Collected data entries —
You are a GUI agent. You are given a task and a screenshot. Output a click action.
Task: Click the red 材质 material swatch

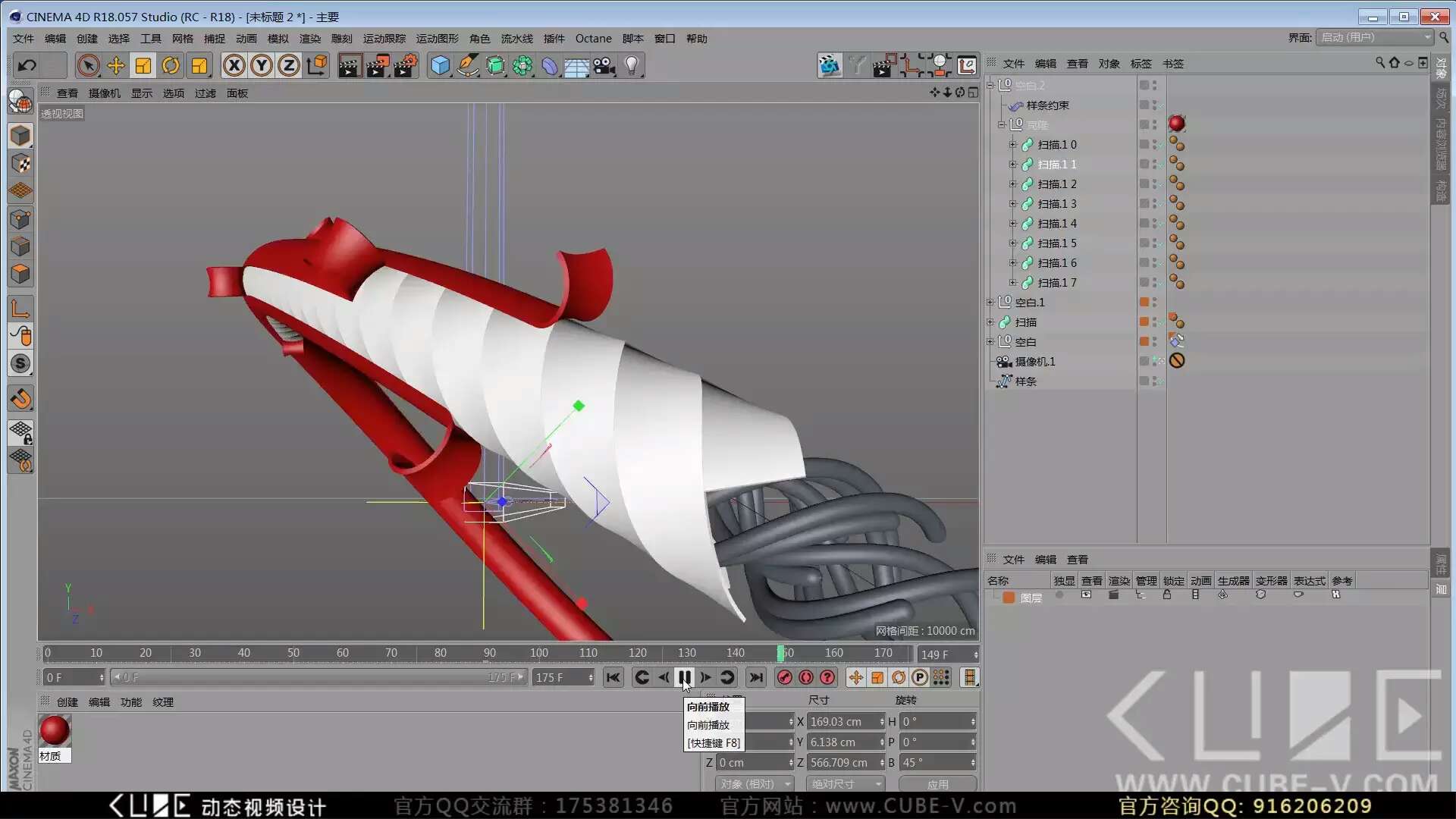[54, 730]
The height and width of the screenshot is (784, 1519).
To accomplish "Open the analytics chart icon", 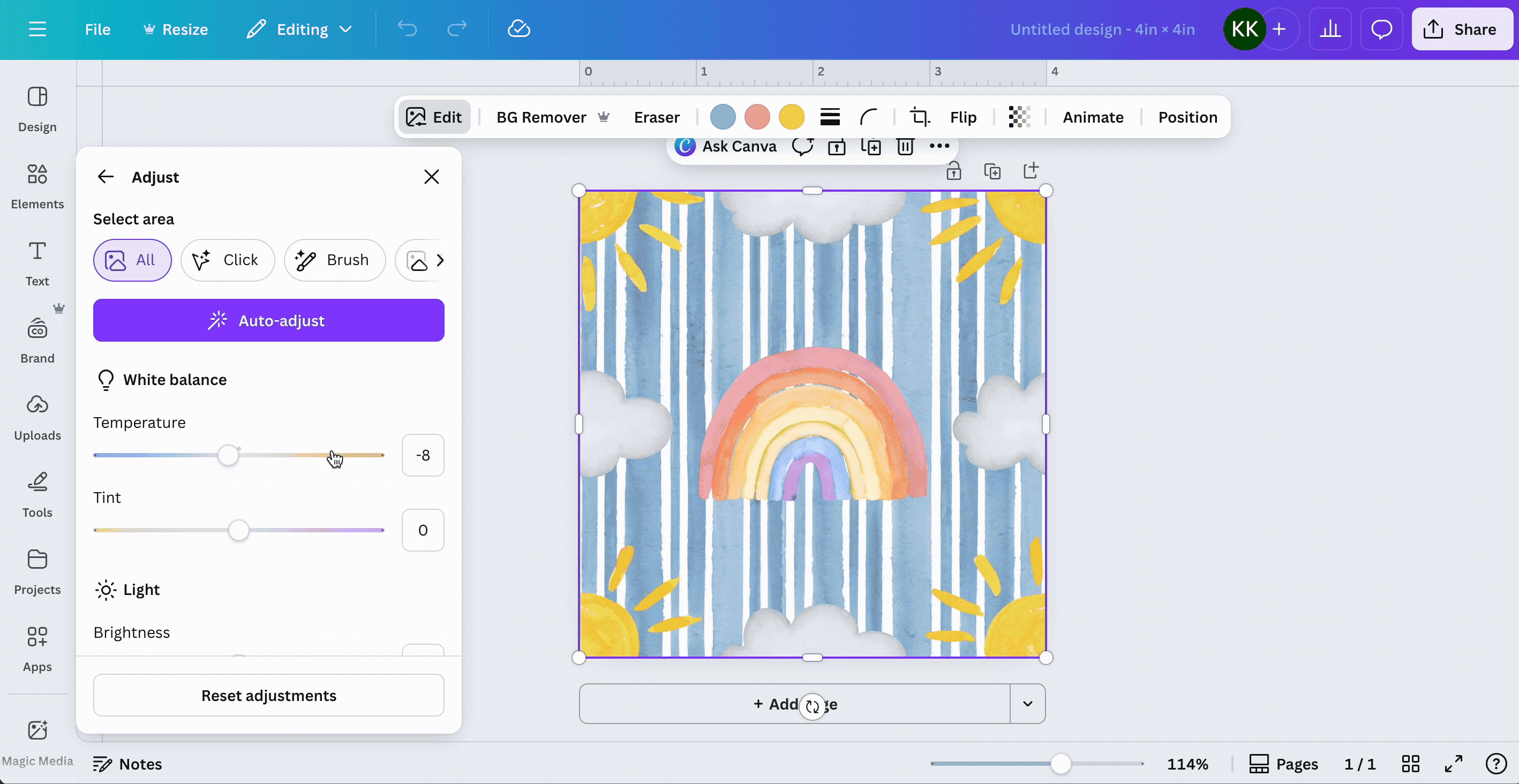I will point(1330,29).
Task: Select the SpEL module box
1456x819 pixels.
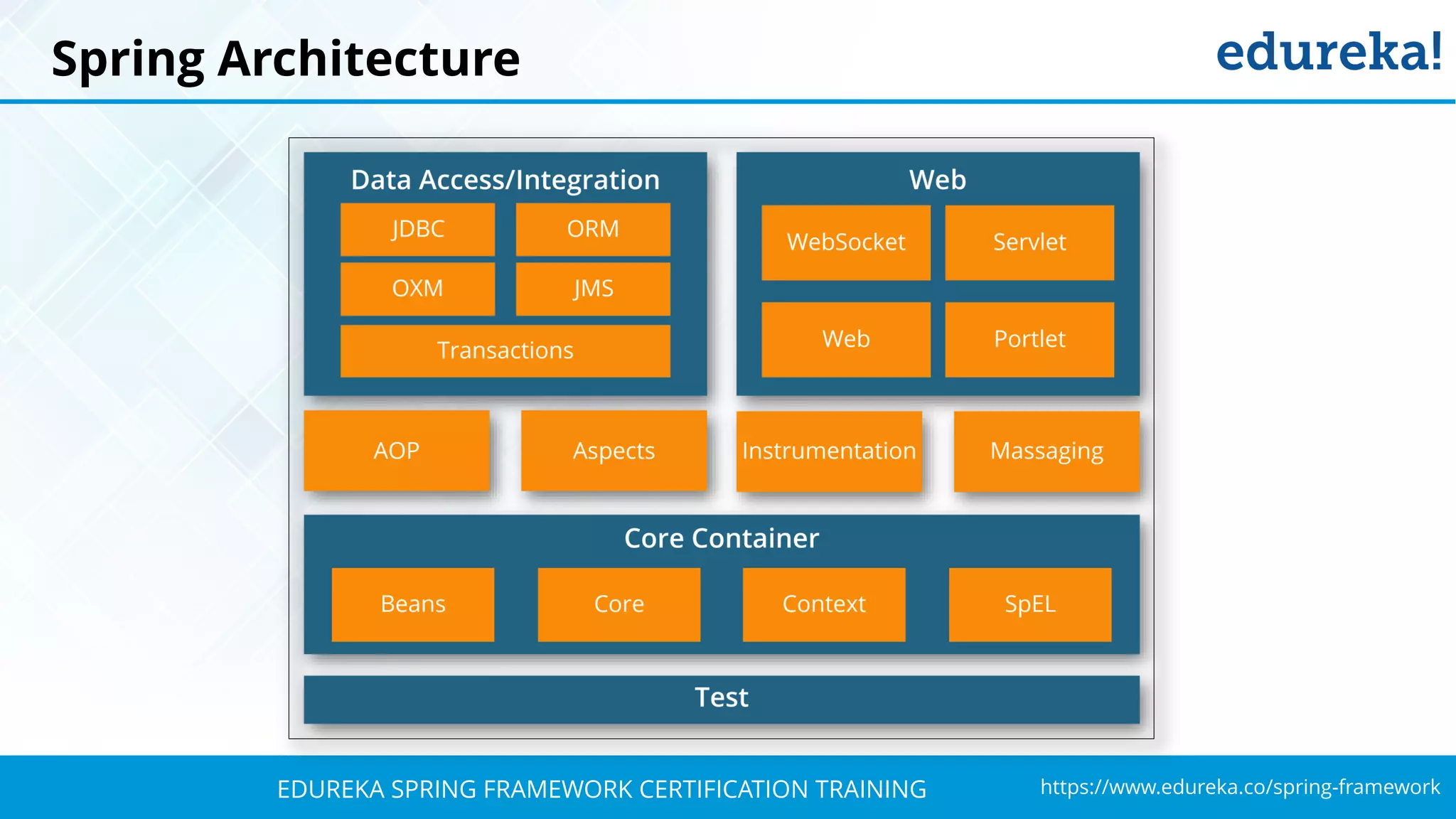Action: (1029, 604)
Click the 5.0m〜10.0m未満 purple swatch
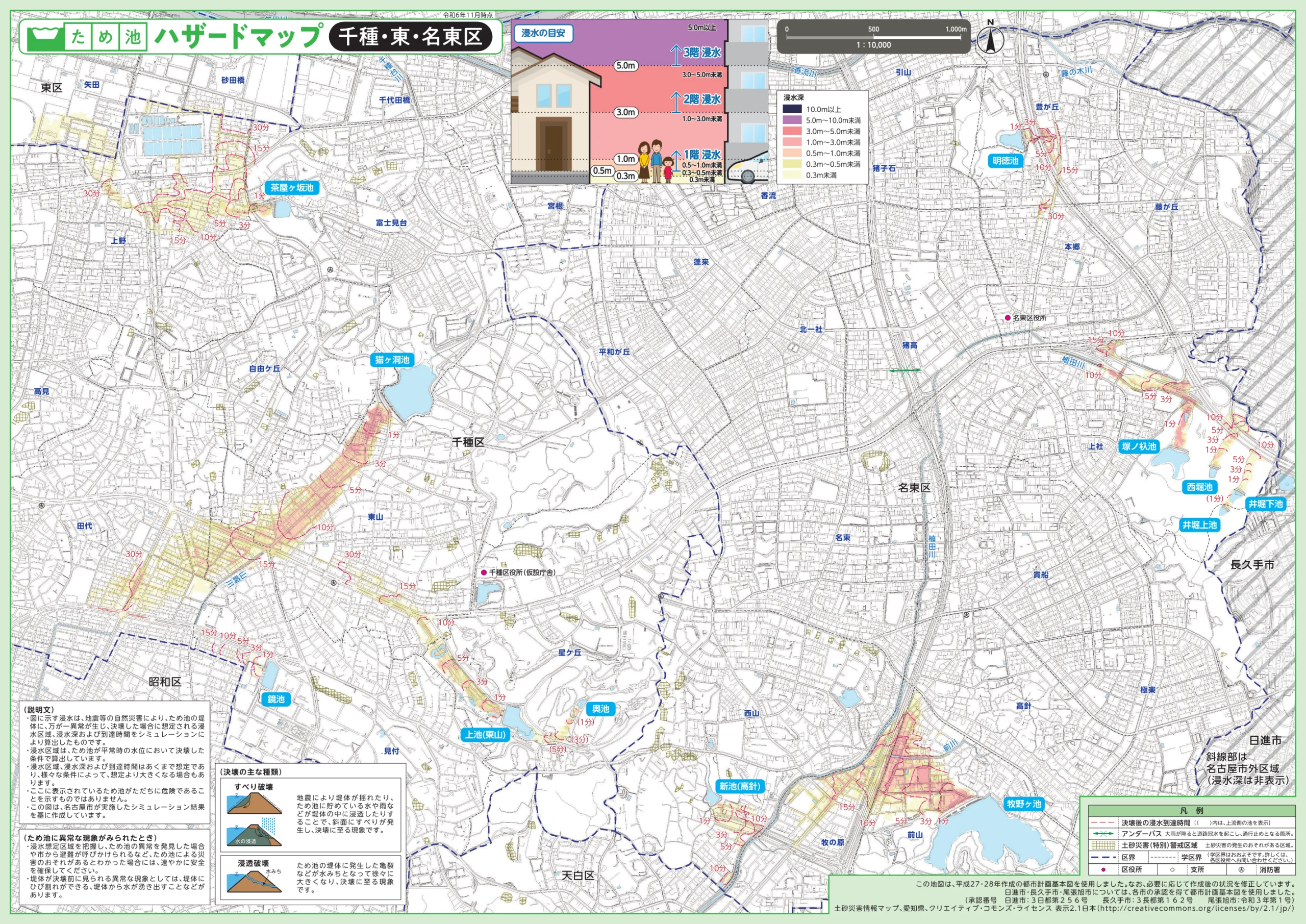Image resolution: width=1306 pixels, height=924 pixels. pyautogui.click(x=792, y=120)
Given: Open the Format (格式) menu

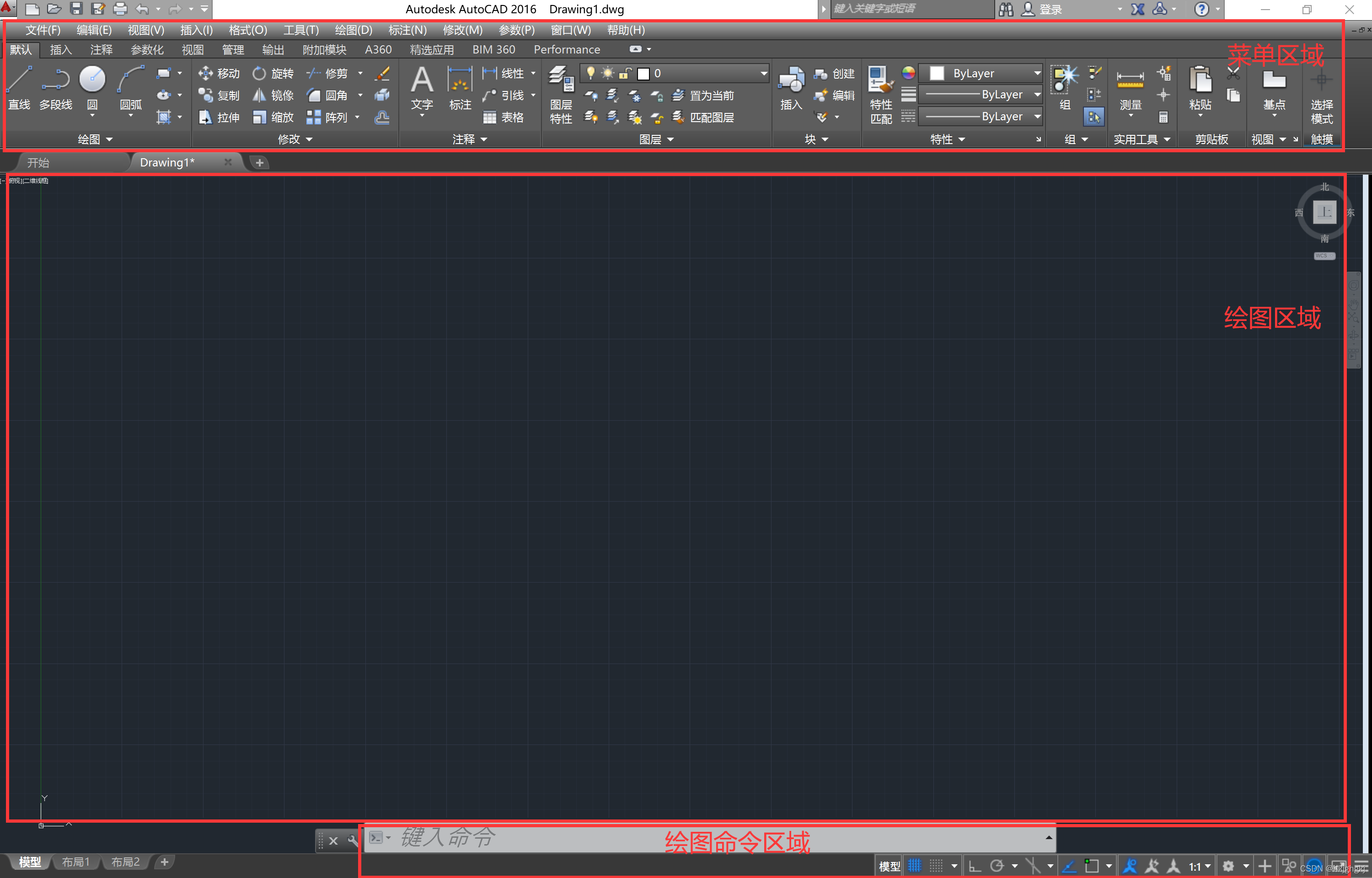Looking at the screenshot, I should (247, 30).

What the task asks — Exactly the lines from the one holding "Click the 5.0m〜10.0m未満 purple swatch" through the last line of the entries, both included, are to be duplicated; leave the pictures out.

Exercise result —
Click the 5.0m〜10.0m未満 purple swatch
Image resolution: width=1306 pixels, height=924 pixels. pyautogui.click(x=792, y=120)
Given: Open the Format (格式) menu

Looking at the screenshot, I should (247, 30).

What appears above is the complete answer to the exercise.